WORK ORDER:
Scan each line of the records for the word "computer" and extract the ones that have it.

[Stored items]
>>

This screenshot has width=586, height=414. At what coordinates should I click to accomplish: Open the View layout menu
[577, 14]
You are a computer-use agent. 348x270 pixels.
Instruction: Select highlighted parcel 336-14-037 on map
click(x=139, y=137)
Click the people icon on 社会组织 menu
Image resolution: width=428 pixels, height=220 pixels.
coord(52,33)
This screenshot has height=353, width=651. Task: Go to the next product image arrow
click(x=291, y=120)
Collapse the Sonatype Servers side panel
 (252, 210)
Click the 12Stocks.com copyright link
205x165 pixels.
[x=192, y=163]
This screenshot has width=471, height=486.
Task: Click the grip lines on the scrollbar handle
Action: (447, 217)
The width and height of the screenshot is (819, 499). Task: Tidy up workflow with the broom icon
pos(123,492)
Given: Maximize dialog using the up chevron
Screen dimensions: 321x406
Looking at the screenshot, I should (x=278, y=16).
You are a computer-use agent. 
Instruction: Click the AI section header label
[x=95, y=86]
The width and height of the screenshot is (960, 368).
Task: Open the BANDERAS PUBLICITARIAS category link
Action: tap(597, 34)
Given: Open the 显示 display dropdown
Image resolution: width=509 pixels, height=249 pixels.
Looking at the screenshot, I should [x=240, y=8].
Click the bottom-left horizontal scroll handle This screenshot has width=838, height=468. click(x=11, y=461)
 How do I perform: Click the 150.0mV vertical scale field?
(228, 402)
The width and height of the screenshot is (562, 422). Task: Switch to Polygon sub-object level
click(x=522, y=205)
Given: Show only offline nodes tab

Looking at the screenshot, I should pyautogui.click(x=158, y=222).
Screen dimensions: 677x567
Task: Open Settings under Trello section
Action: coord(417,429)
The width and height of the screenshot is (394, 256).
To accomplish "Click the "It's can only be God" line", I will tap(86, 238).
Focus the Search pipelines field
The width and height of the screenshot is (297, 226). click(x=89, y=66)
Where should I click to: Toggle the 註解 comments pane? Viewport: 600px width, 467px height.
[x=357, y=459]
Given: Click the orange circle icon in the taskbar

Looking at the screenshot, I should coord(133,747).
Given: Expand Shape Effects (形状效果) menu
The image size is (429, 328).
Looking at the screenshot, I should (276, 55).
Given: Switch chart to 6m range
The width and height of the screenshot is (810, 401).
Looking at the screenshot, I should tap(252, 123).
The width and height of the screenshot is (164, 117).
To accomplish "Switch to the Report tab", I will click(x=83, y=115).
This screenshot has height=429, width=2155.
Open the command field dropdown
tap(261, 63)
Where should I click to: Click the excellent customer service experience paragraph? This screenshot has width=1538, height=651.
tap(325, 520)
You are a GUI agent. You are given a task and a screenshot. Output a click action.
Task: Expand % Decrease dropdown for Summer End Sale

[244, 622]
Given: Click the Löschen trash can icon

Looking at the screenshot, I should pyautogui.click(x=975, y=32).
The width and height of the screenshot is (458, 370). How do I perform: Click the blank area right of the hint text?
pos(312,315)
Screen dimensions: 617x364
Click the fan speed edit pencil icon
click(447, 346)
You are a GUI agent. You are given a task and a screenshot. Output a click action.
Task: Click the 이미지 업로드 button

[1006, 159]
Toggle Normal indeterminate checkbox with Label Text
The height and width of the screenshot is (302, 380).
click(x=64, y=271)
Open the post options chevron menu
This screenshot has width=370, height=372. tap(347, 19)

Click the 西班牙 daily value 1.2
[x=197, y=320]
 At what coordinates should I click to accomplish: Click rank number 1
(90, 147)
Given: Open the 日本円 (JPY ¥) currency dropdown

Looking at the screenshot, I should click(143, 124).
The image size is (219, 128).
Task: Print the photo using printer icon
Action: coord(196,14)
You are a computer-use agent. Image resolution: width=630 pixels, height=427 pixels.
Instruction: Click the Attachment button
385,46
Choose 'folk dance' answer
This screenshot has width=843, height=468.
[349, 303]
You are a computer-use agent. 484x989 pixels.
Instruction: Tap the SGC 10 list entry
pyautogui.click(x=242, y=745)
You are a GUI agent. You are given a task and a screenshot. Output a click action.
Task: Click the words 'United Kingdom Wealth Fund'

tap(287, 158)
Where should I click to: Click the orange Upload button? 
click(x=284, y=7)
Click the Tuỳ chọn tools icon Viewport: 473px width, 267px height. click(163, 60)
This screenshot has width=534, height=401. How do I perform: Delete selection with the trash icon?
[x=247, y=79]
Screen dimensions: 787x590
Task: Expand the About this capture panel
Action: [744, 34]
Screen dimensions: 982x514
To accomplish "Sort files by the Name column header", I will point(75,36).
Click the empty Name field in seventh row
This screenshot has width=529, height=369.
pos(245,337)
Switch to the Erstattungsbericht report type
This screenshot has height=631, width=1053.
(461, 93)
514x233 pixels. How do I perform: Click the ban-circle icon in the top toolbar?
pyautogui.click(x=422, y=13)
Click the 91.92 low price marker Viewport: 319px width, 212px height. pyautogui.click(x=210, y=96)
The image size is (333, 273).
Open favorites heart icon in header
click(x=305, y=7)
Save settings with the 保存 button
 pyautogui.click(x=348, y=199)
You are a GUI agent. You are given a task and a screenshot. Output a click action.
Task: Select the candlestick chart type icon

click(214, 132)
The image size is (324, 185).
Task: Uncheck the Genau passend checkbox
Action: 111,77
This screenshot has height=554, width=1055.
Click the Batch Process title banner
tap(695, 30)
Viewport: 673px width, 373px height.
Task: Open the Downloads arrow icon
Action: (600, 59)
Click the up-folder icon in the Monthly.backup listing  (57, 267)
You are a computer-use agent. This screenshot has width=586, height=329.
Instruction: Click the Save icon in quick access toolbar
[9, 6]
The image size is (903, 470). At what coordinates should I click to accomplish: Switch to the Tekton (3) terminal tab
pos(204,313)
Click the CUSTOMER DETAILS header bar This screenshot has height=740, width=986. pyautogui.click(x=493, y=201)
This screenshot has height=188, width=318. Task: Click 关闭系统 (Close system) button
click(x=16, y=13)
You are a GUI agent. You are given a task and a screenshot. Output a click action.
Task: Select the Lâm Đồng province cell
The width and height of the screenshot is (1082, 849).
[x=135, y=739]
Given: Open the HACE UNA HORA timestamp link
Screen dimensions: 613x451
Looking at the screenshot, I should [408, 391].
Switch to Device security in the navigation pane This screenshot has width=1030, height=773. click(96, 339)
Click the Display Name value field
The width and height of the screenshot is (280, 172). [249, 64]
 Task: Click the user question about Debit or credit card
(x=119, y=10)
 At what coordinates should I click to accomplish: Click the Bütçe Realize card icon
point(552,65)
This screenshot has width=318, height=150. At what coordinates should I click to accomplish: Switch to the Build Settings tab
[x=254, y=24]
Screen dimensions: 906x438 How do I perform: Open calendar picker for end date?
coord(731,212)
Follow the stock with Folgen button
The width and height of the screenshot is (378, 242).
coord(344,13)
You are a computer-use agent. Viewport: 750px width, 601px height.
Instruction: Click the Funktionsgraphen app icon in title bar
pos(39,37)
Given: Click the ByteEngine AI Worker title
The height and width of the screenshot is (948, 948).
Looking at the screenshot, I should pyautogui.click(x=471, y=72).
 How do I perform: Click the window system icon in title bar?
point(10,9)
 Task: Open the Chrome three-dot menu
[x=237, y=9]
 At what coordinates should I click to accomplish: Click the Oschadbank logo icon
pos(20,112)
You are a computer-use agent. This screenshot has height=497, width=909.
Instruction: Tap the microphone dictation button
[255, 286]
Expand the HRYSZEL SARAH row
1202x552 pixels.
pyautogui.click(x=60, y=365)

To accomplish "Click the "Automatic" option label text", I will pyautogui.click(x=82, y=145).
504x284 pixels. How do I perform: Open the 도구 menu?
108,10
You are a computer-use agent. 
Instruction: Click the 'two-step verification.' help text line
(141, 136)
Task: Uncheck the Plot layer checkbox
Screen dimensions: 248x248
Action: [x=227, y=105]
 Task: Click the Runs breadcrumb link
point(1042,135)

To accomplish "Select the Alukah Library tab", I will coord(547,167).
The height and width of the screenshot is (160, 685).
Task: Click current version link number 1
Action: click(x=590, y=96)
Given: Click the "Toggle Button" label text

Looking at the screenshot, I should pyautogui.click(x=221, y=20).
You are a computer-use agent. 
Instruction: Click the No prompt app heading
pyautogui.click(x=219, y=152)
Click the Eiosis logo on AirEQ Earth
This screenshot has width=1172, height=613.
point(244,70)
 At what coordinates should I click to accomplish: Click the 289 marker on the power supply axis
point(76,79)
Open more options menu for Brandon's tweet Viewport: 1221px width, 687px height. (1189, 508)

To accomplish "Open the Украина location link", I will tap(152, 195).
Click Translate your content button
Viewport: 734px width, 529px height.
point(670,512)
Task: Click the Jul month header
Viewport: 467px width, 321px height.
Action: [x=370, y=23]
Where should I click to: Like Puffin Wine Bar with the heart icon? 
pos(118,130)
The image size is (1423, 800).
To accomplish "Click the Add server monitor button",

<<

EXERCISE RESPONSE:
You are a computer-use agent. 348x270 pixels.
You are a computer-use agent. 
You are a computer-use agent. Image resolution: width=630 pixels, height=427 pixels.
You are a computer-use agent. 484x989 pixels.
You are a computer-use agent. This screenshot has width=586, height=329.
You are a computer-use agent. Viewport: 750px width, 601px height.
You are a computer-use agent. This screenshot has height=497, width=909.
You are a computer-use agent. 
You are a computer-use agent. 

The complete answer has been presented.